** Opening Data section block **

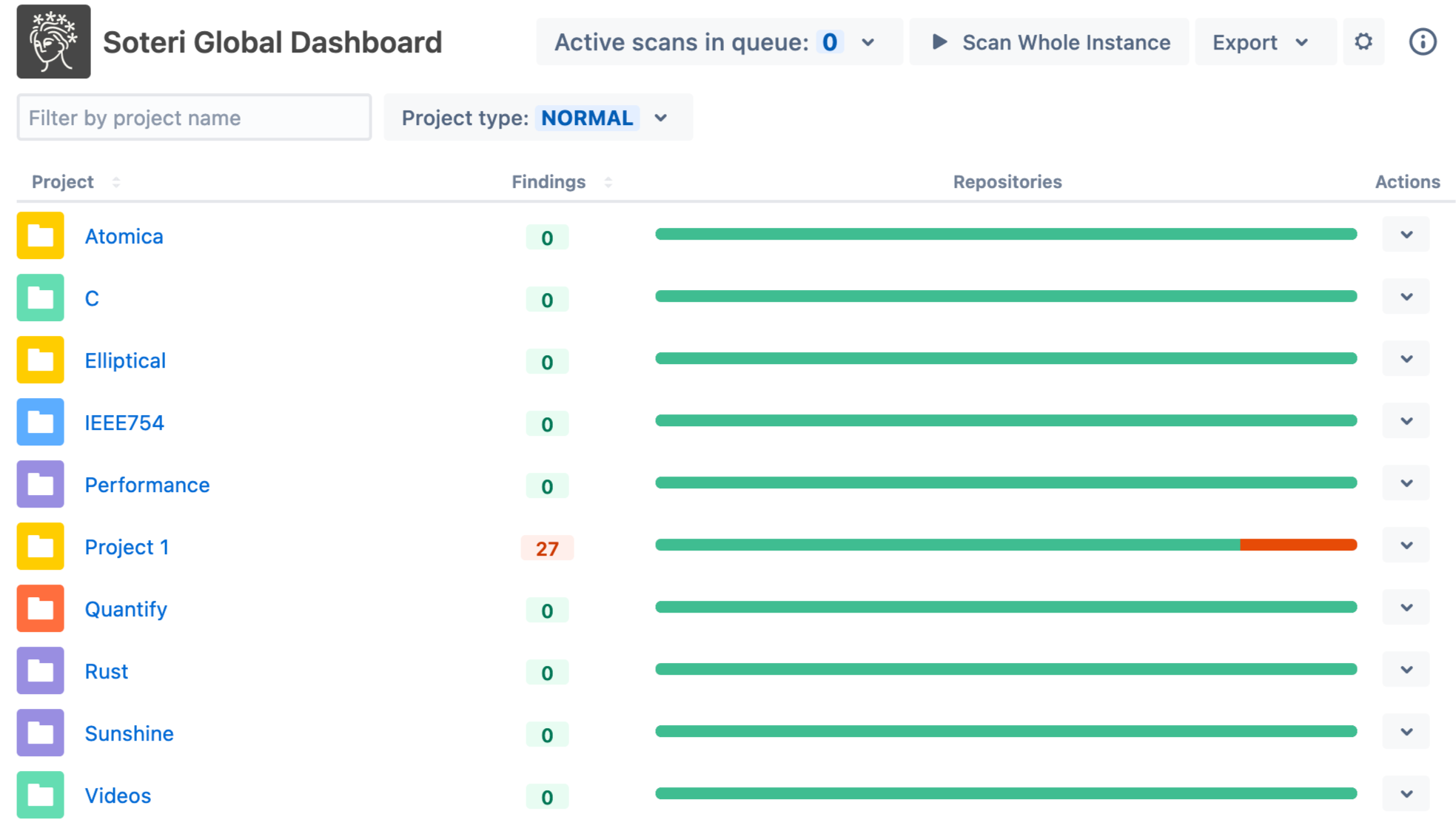Open the Project type NORMAL dropdown

click(x=537, y=118)
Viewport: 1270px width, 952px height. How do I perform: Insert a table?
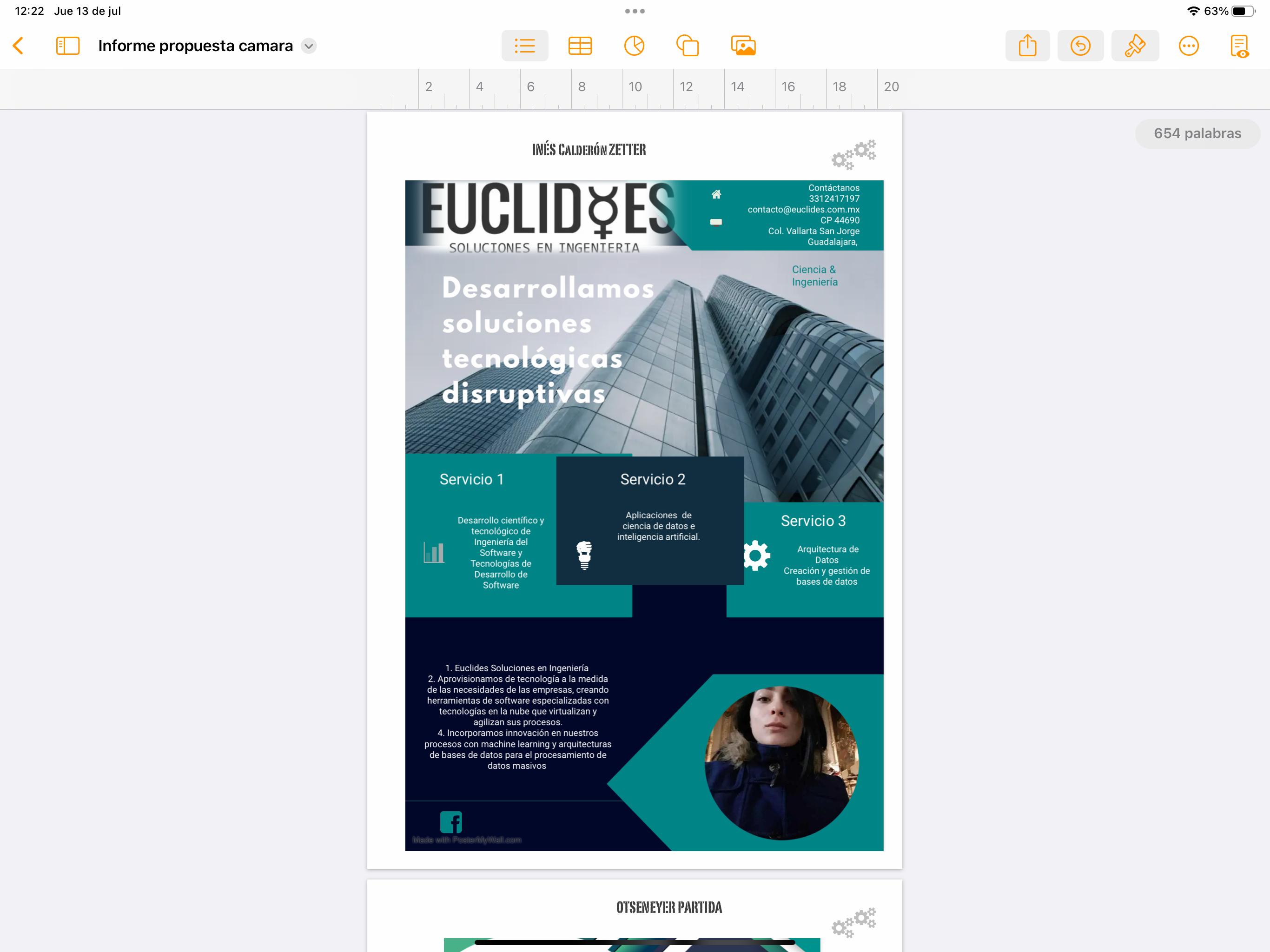tap(580, 46)

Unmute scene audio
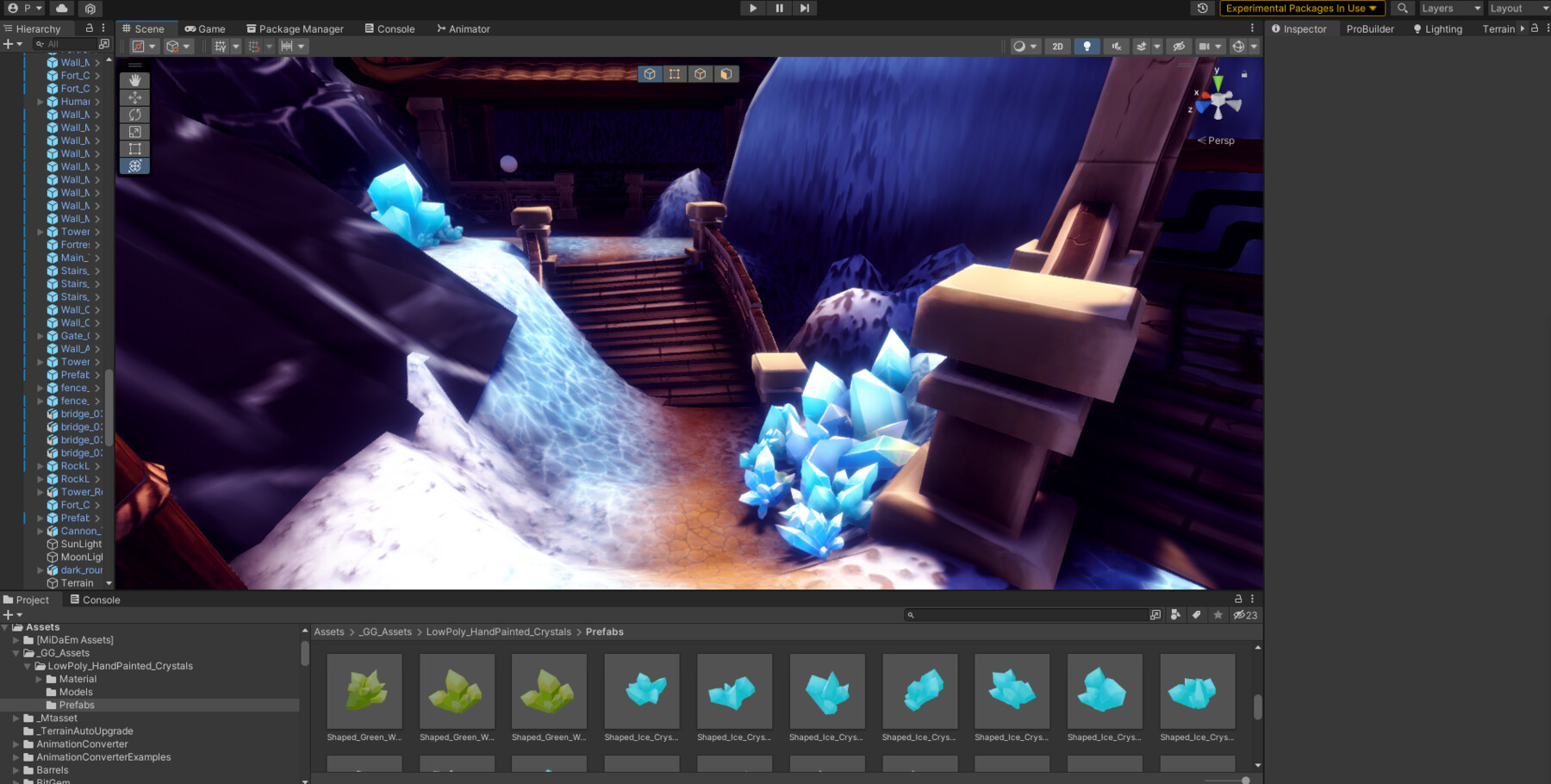click(x=1116, y=46)
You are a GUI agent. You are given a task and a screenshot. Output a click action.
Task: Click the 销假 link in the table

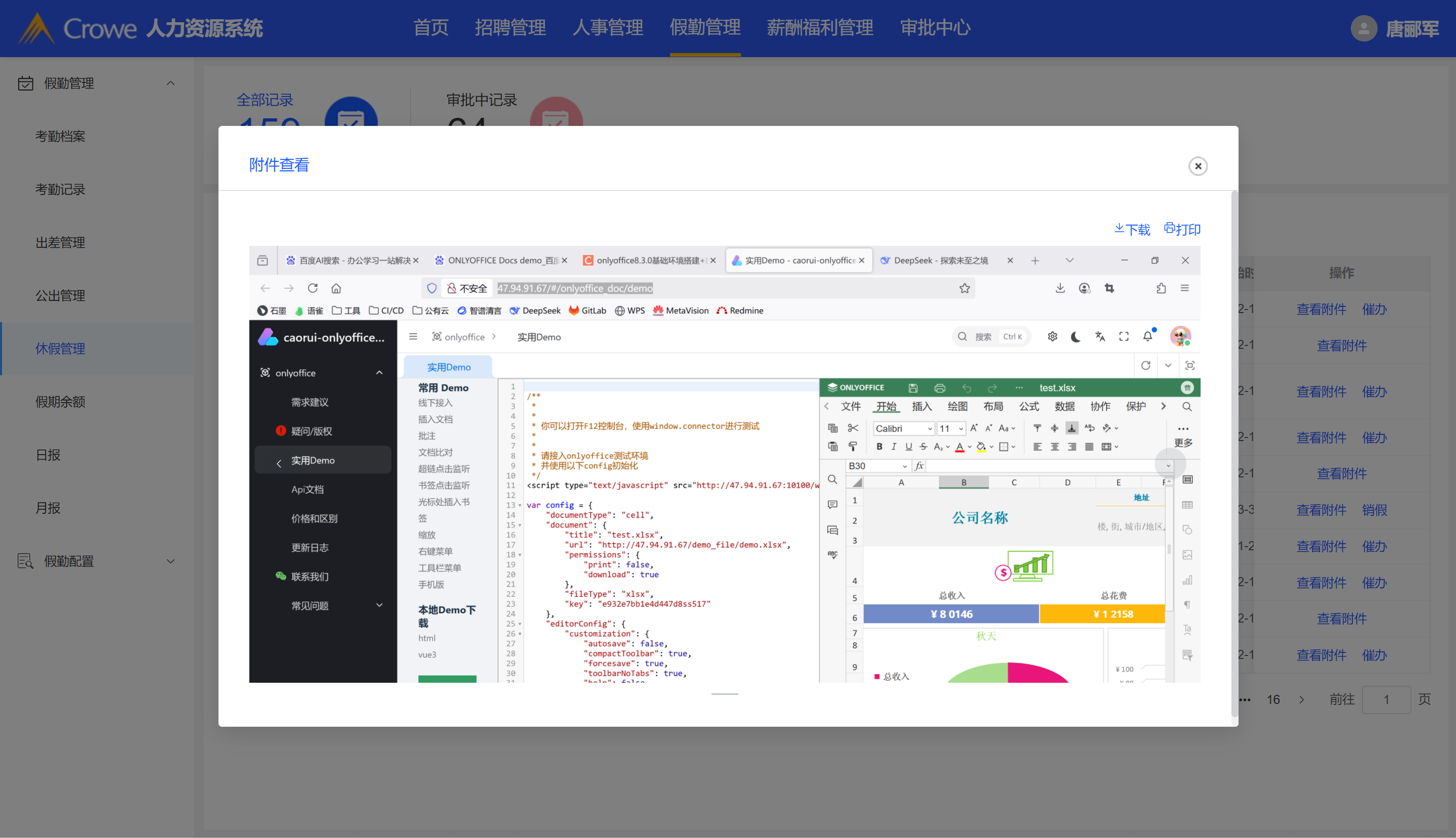point(1374,510)

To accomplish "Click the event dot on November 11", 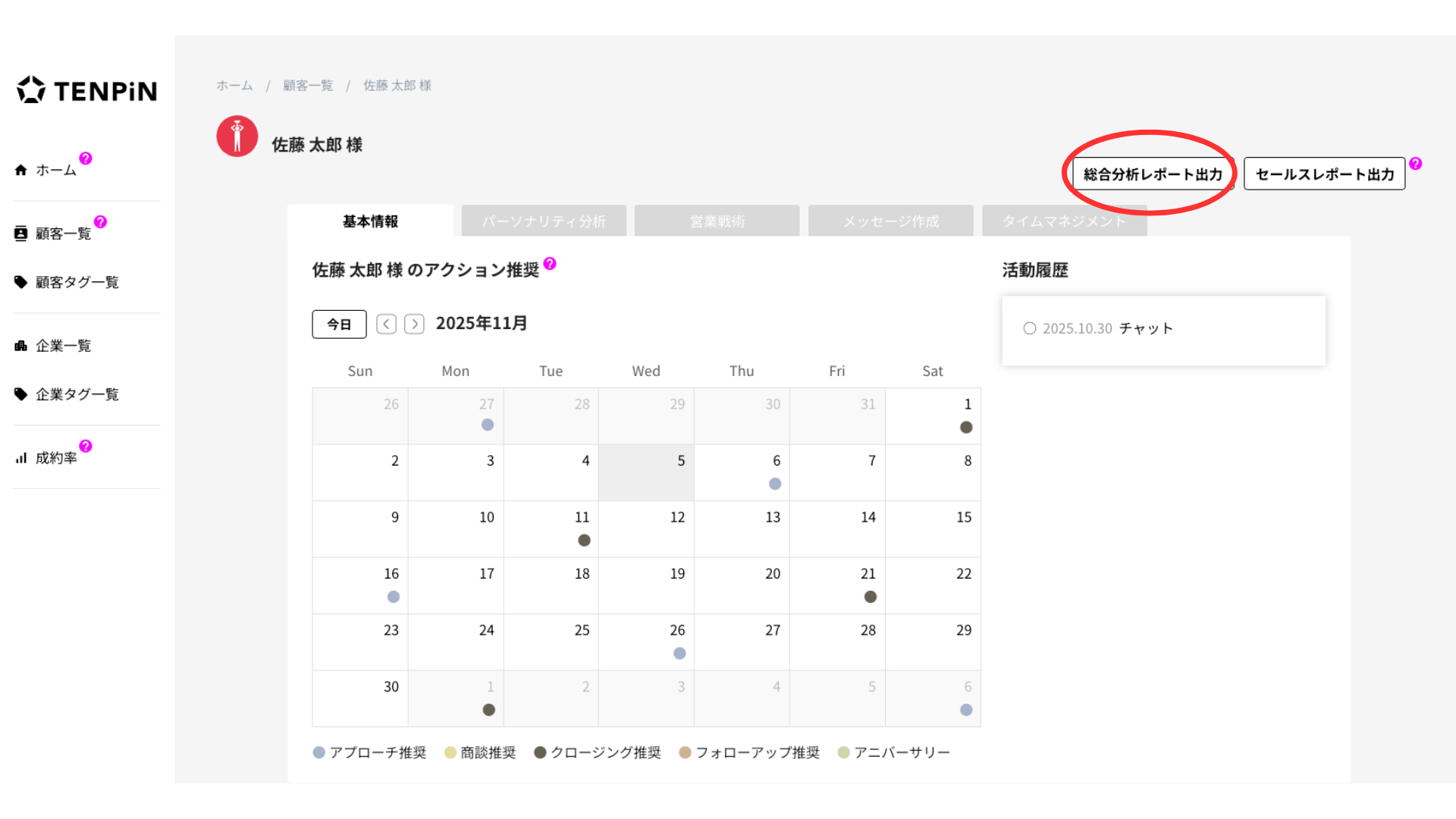I will tap(584, 540).
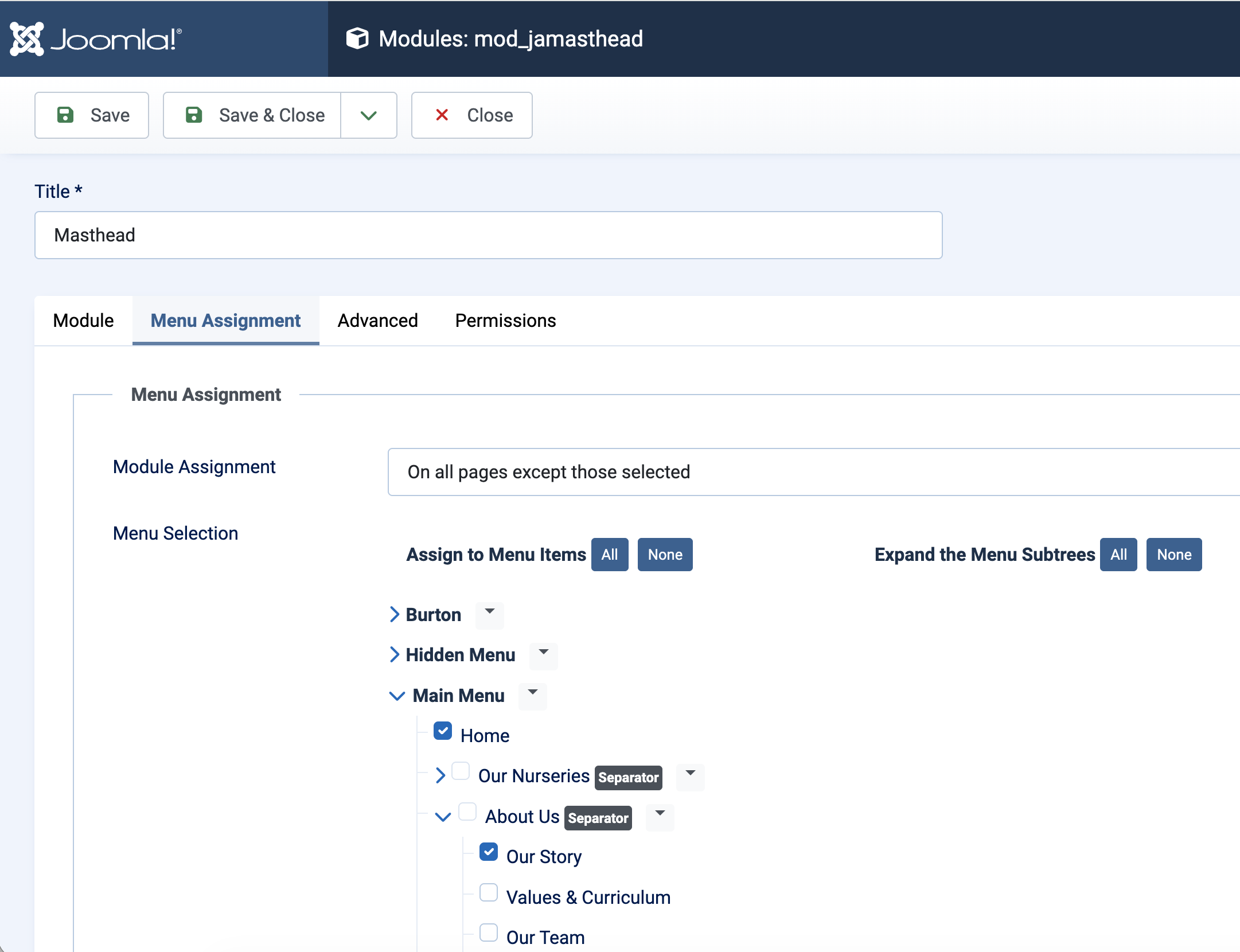Expand the Burton menu tree

[395, 615]
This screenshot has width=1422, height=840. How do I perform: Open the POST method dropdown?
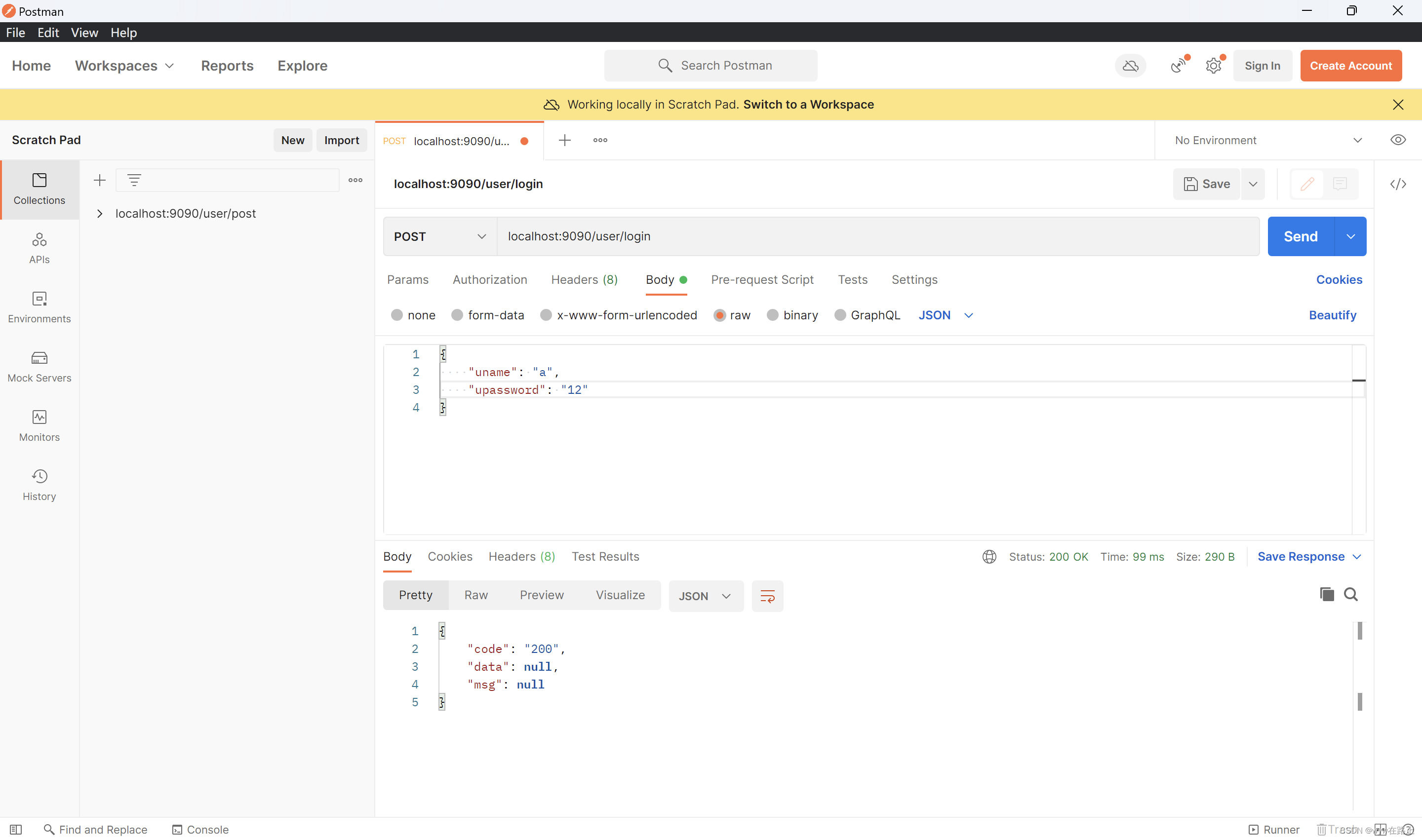[440, 236]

** Closing Data section block **

* **What is required**
Take the line containing "This screenshot has" through the last line of the material and retype exactly those lines, both ends included, with no pictures.

* **Output for this task**
This screenshot has width=1422, height=840. How do I perform: Open the POST method dropdown?
[440, 236]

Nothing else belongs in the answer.